Sifan Hassan was a surprise winner of the TCS London Marathon on her debut over the distance.

The Ethiopian-born Dutch athlete’s victory was all the more remarkable because she fell way off the pace, clutching her hip, around the 15-mile mark.

But Hassan, who is the 5,000 and 10,000 metres Olympic champion, reeled in the leaders with three miles to go.

The 30-year-old then survived making a mess of collecting a drink from a water station, but recovered again and even offered rival Yalemzerf Yehualaw, last year’s winner, a swig from her bottle.

Being a track athlete gave Hassan a distinct advantage in a sprint finish and she pulled away from Alemu Megertu and Peres Jepchirchir down The Mall, coming home in two hours 18 minutes and 33 seconds.

Former Olympic middle-distance runner Steve Cram was gobsmacked at Hassan’s triumph.

“Sifan Hassan has done something that nobody could ever have expected,” he said on BBC One.

“She was struggling, she was grabbing her hip, stopping to stretch it off.

“She would have been dreaming of just finishing. She can hardly believe it, this might just be the best success of her life.”

Kenyan Kelvin Kiptum won the men’s race in the second fastest marathon in history.

The 23-year-old broke the course record with an incredible time of 2:01.27.

Kiptum tired towards the end and missed out on Eliud Kipchoge’s world record by 18 seconds.

The first British man home was not Sir Mo Farah, but Yorkshire’s Emile Cairess, who finished a creditable sixth on his marathon debut.

Sir Mo Farah finished his final marathon in ninth placeSir Mo Farah finished his final marathon in ninth place (John Walton/PA).

Another Briton, Philip Sesemann, outsprinted Farah on the final straight to finish eighth.

Farah came home in his final marathon in ninth in 2:10.28, while Chris Thompson made it four British runners in the top 10 by finishing 10th.

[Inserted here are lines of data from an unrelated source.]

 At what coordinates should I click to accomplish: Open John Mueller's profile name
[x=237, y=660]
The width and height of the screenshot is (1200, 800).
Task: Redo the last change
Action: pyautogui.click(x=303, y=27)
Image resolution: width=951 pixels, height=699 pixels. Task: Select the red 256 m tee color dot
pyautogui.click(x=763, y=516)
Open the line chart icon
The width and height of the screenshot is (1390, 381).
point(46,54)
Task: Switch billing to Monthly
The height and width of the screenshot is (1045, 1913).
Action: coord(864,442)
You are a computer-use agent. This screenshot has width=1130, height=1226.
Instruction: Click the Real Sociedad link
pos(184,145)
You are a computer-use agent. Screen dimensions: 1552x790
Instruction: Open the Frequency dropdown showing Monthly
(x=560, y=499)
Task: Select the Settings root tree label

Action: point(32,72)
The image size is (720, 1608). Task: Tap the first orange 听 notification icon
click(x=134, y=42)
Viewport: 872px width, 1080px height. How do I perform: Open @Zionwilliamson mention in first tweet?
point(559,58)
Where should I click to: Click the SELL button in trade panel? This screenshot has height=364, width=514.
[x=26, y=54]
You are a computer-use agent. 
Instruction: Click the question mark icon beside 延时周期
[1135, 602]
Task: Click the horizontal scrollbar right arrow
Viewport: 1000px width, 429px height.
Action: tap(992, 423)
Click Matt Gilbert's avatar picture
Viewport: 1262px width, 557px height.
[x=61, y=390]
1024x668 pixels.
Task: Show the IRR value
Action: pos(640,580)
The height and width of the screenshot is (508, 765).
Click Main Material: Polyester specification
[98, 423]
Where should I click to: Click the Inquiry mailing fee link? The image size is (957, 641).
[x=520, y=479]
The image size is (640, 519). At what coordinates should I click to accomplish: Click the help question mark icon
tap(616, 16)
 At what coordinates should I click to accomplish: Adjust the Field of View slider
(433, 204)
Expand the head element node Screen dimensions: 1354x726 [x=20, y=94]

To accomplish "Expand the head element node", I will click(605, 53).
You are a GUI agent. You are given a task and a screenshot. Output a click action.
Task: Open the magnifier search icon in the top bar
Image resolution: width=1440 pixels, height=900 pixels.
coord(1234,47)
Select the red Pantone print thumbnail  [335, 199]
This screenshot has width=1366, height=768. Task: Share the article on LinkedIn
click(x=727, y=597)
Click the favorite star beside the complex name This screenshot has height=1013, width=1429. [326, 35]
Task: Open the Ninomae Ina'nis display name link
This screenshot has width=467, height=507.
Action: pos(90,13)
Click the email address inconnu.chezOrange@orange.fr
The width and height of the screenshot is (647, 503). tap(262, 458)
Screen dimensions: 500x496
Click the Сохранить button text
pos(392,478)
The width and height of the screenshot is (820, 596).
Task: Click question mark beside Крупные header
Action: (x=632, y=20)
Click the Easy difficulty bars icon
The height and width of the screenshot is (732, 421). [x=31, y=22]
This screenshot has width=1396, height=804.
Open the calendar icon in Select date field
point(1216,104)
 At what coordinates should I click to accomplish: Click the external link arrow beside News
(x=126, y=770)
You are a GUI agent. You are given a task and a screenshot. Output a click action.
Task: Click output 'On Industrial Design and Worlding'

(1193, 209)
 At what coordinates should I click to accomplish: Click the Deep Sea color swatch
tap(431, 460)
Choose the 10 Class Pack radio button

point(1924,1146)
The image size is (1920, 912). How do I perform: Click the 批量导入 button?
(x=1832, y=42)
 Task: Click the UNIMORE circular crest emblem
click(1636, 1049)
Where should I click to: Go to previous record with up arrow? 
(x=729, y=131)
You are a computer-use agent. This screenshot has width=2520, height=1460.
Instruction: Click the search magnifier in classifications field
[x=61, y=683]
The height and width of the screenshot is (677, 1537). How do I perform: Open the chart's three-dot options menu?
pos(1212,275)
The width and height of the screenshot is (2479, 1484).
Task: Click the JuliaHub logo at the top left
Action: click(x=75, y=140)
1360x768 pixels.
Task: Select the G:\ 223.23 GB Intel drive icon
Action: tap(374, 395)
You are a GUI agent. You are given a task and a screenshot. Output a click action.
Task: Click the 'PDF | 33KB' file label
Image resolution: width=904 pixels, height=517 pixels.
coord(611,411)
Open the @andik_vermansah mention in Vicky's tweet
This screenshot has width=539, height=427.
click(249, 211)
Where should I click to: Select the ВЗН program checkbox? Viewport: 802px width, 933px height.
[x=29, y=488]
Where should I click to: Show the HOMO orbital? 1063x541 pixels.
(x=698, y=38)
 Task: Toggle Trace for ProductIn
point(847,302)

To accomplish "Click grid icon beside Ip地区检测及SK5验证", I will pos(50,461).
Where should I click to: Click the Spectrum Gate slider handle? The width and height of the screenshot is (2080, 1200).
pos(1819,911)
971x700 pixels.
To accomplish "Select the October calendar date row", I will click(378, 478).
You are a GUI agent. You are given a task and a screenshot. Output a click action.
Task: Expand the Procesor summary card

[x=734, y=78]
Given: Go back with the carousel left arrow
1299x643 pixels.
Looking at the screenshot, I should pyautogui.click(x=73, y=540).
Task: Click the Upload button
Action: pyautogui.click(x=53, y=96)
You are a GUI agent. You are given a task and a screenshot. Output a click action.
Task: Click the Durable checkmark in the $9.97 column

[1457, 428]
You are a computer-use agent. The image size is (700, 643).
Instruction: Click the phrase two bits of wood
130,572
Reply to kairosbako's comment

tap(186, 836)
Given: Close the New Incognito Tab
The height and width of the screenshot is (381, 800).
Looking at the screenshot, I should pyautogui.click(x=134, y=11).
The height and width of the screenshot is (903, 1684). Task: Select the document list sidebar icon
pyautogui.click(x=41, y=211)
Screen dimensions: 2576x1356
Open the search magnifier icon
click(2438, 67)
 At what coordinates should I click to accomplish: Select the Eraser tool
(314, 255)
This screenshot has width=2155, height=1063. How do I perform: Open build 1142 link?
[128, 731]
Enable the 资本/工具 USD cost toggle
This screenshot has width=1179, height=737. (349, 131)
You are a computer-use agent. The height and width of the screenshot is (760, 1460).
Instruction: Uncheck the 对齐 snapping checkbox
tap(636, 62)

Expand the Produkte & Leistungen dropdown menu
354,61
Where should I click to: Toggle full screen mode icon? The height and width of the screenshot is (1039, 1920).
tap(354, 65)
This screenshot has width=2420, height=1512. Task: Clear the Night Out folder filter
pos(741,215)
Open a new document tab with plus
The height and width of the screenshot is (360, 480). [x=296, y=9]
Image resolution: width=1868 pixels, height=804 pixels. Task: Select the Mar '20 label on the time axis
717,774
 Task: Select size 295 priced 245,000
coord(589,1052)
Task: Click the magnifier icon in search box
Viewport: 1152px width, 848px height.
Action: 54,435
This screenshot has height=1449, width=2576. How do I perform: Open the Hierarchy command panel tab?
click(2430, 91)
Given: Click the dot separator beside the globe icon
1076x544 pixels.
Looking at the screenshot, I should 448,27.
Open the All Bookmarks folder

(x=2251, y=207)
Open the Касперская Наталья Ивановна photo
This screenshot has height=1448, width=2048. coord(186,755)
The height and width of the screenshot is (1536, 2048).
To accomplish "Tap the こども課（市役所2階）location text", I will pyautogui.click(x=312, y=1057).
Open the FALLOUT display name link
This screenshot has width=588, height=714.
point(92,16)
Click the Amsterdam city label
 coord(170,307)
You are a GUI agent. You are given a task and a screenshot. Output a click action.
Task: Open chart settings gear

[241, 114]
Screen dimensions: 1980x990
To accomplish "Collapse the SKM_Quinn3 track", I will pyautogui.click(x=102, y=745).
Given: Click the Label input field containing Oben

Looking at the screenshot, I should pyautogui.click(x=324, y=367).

Swiss star Marcel Hug won a fifth men’s wheelchair race in London, just six days after winning the Boston Marathon.

The ‘Silver Bullet’ shattered his own course record with a time of 1:23.43.

Great Britain’s David Weir finished fifth in his 24th London Marathon in a time of 1:32.44.

The women’s wheelchair race was won by 2018 winner Madison de Rozario of Australia, who pipped four-time champion Manuela Schar on the finish line.